Et si le chien de berger de Gabriel n'avait pas été mal dressé ??? Et si Fanny Robin ne s'était pas trompée d'église ??? Et si Bathsheba n'avait pas envoyé ce fichu valentin ??? Beaucoup de "et si" qui prouvent que Thomas Hardy était un grand de chez grands, imbattable pour montrer que le destin se joue à très peu de choses et que l'acte d'une seule personne peut avoir d'énormes conséquences sur la vie de plusieurs autres qui pourtant a-priori n'ont aucun ou très peu de liens avec elle...

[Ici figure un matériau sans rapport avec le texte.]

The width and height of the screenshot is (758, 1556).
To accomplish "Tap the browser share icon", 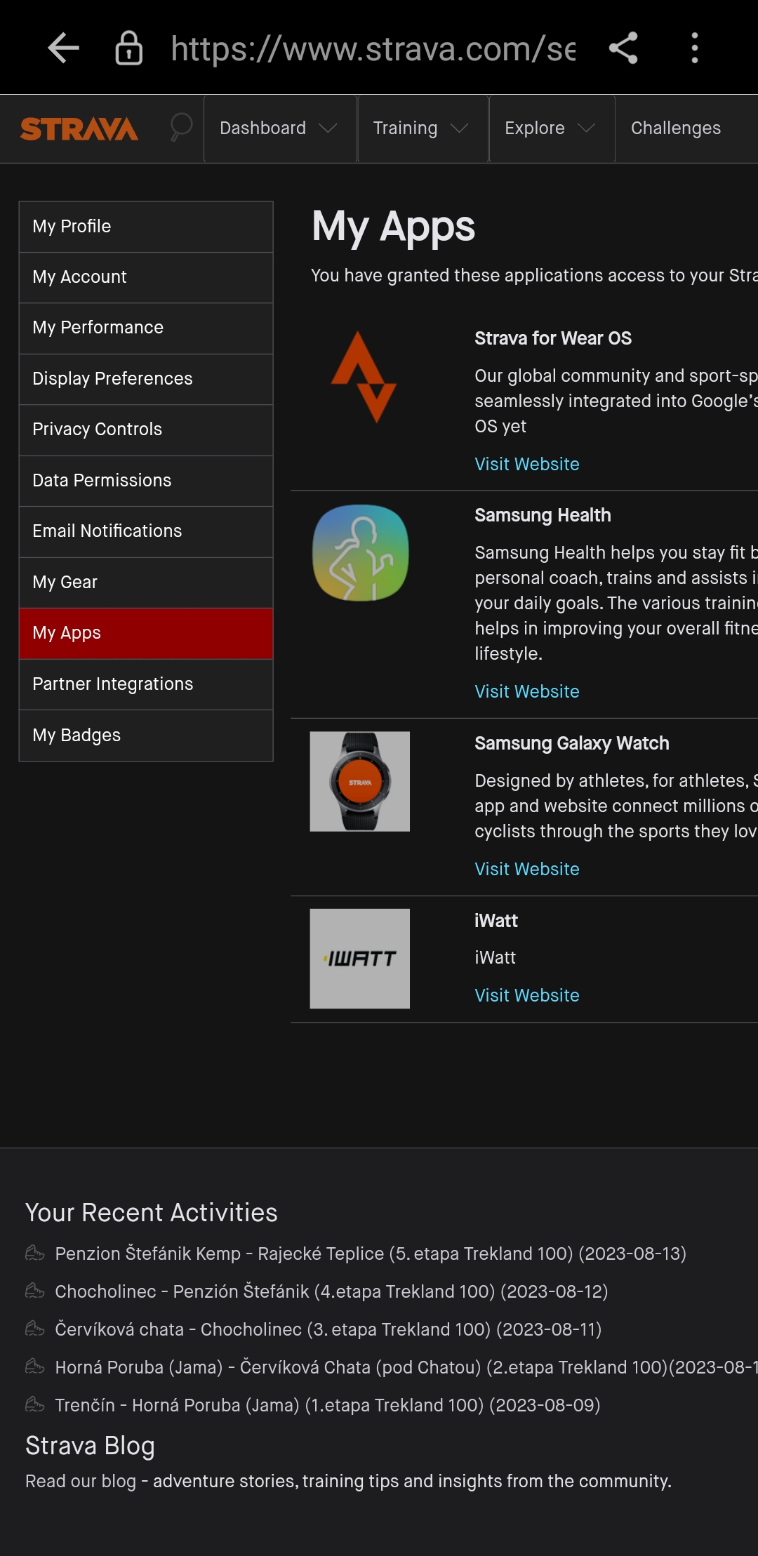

L'histoire : Gabriel Oak, jeune paysan du Wessex, est devenu propriétaire d’une bergerie. Il s’éprend de Bathsheba Everdene, venue s’installer au pays avec sa tante. Mais la belle repousse ses avances avec hauteur. Ayant perdu toutes ses bêtes par la faute d’un chien mal dressé, Gabriel, ruiné, est réduit à trouver du travail dans une ferme qu’il vient de sauver d’un incendie et dont la propriétaire n’est autre que… Bathsheba, qu’un héritage a rendue riche. Entretemps, la jeune femme subit les assauts d’un prospère exploitant, William Boldwood, mais aussi de son rival, le fringant sergent Francis Troy, qu’elle finit par épouser, sans savoir qu’une domestique, Fanny, est enceinte de ses œuvres…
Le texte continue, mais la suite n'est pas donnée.